• Document excerpt:

Segment Open

THE BALANCE (OR IMBALANCE) OF BEING A COACH/ATHLETE
My days usually go something like this: Wake up, feed the cat, hug my husband and drink LOTS of coffee before packing and repacking for the day ahead of me. I usually train (myself) in the mornings, then change out of my sweaty sporty bra in a parking lot (when I hope no one is looking), race to my office for office work, then coach adult athletes at noon, change out of another sweaty sports bra at a red light (when I hope no one is looking) then conduct business via my Blackberry at a coffee shop before coaching junior athletes; follow that up with a second training session for myself, then change out of another sweaty sports bra before returning home to find something to eat, kiss my husband, go to bed, and wake up and do it all over again the next day.
No matter what day of the week it is, it seems like I am always either training myself or training someone else. I ski for a living, I ski for a passion: I spend the majority of my time trying to figure out how to make myself and those I coach a better athletes and faster skiers. Through these travails I act as a physical therapist, a sports psychologist, a nutritionist, a counselor, a teacher, a travel agent, and a motivator. As a coach, I’m there to see goals and dreams met; I’m also there to run with someone on a day when the tears fall freely.
The very definition of training is a process of exertion (to fatigue) followed by periods of rest and recovery. If everything goes as planned, the athlete “adapts” as a result of the training and comes back stronger only to start the cycle again… and again… and again. Without adequate rest it is difficult to absorb the training. Due to my “always-on-the-go” coach/athlete lifestyle it is very difficult for me to rest. There are many days where it would be nice to go home after training, eat a nice hot bowl of soup, take a shower, and hop in bed for a nap. However, that simply is not my reality.

Segment Closed

Collected data:
Segment Open

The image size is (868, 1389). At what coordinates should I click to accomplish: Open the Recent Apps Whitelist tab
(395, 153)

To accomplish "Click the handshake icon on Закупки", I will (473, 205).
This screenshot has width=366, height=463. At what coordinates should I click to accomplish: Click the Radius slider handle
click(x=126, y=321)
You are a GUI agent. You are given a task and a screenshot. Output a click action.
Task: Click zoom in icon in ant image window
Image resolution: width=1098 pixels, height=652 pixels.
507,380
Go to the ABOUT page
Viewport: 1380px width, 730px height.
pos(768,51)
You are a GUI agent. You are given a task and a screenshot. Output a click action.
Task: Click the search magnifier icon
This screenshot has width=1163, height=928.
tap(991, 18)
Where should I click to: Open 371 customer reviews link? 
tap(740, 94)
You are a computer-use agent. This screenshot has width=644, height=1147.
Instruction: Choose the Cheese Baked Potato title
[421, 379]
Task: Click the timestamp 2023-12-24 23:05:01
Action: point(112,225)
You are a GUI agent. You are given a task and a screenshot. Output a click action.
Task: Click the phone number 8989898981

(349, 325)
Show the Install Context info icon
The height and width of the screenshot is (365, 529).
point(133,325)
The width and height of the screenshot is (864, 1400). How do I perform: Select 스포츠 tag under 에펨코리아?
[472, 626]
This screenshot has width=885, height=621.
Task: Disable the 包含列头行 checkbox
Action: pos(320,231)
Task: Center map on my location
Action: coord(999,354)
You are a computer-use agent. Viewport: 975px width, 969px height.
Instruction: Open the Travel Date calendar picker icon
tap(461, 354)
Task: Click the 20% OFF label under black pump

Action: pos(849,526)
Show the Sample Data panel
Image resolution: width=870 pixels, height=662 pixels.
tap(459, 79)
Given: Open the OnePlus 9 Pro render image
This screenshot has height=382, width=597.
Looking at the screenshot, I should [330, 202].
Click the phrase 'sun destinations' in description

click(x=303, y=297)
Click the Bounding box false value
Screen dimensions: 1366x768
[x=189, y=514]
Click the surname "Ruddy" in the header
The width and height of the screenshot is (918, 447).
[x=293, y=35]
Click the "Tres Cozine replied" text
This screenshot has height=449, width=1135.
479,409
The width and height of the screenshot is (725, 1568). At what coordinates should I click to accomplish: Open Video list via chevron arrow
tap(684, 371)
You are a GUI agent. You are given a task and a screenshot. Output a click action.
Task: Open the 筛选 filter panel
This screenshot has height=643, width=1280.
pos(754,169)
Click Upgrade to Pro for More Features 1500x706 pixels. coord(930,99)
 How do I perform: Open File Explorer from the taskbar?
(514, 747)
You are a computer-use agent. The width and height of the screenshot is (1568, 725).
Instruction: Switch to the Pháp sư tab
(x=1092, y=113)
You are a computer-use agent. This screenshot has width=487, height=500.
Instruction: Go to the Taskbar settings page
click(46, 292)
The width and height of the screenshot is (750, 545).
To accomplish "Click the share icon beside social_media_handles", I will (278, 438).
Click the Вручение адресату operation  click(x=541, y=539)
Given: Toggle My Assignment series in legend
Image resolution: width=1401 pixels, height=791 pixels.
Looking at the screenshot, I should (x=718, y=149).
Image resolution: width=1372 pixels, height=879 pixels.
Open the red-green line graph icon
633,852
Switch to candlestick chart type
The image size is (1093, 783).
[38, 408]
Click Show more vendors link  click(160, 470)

Segment Closed

• Your task:
Copy out the passage of the coach/athlete piece above, everything from "THE BALANCE (OR" down to "the next day.".

• The completed task:
THE BALANCE (OR IMBALANCE) OF BEING A COACH/ATHLETE
My days usually go something like this: Wake up, feed the cat, hug my husband and drink LOTS of coffee before packing and repacking for the day ahead of me. I usually train (myself) in the mornings, then change out of my sweaty sporty bra in a parking lot (when I hope no one is looking), race to my office for office work, then coach adult athletes at noon, change out of another sweaty sports bra at a red light (when I hope no one is looking) then conduct business via my Blackberry at a coffee shop before coaching junior athletes; follow that up with a second training session for myself, then change out of another sweaty sports bra before returning home to find something to eat, kiss my husband, go to bed, and wake up and do it all over again the next day.